Molecular and crystal structures of 2A and 2B. Molecular structures of [12]CPP containing cyclohexane (2A) or chloroform (2B) are shown in (a,b); color code: black (carbon), white (hydrogen), and green (chlorine). In 2A, two benzene rings were disordered with occupancy ratios of 59:41 and 51:29. The site involving two solvent molecules was also disordered with an occupancy ratio of 60:40. In 2B, occupancy ratios of 72:28 and 70:30 were observed for the disordered benzene ring and the solvent site, respectively. Disordered sites are depicted by covering atoms with semi-transparent orange and cyan ellipsoids in (a,b), respectively. ORTEP diagrams of [12]CPP in 2A (a) and 2B (b) are drawn at 50% probability. The longest and shortest distances between symmetrically-related ipso carbon atoms in [12]CPP are indicated by red dotted lines. The herringbone packing structure in crystals of 2A (c) and 2B (d) is viewed from the direction perpendicular to the bc plane. Dihedral angles between the mean planes of all ipso carbon atoms in [12]CPP are shown in red. The solvent molecules contained in the crystal structures have been omitted in (cf) for clarity.

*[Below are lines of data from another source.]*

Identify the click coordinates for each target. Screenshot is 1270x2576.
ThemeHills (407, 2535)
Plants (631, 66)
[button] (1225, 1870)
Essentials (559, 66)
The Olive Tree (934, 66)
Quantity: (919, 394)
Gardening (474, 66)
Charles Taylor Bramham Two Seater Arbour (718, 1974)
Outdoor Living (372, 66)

Choosing the best exposure time for precise observations

In diffraction measurements for crystal structure analysis, the exposure time for the collection of diffraction data sets is usually chosen based on I and its uncertainty (σ), which originates from measurement errors that involve scattered and fluorescence X-rays as well as background noise in the detector. All of these errors are usually recorded within a preliminary data set. The expected I/σ ratio for prolonged or shortened exposure time is often calculated in order to consider the potential magnitude of the errors associated with the to-be-collected diffraction intensities. We also applied the method presented herein to find a I/σ ratio that promises a suitable precision of the to-be-collected data for the crystal structure analysis under given measurement conditions.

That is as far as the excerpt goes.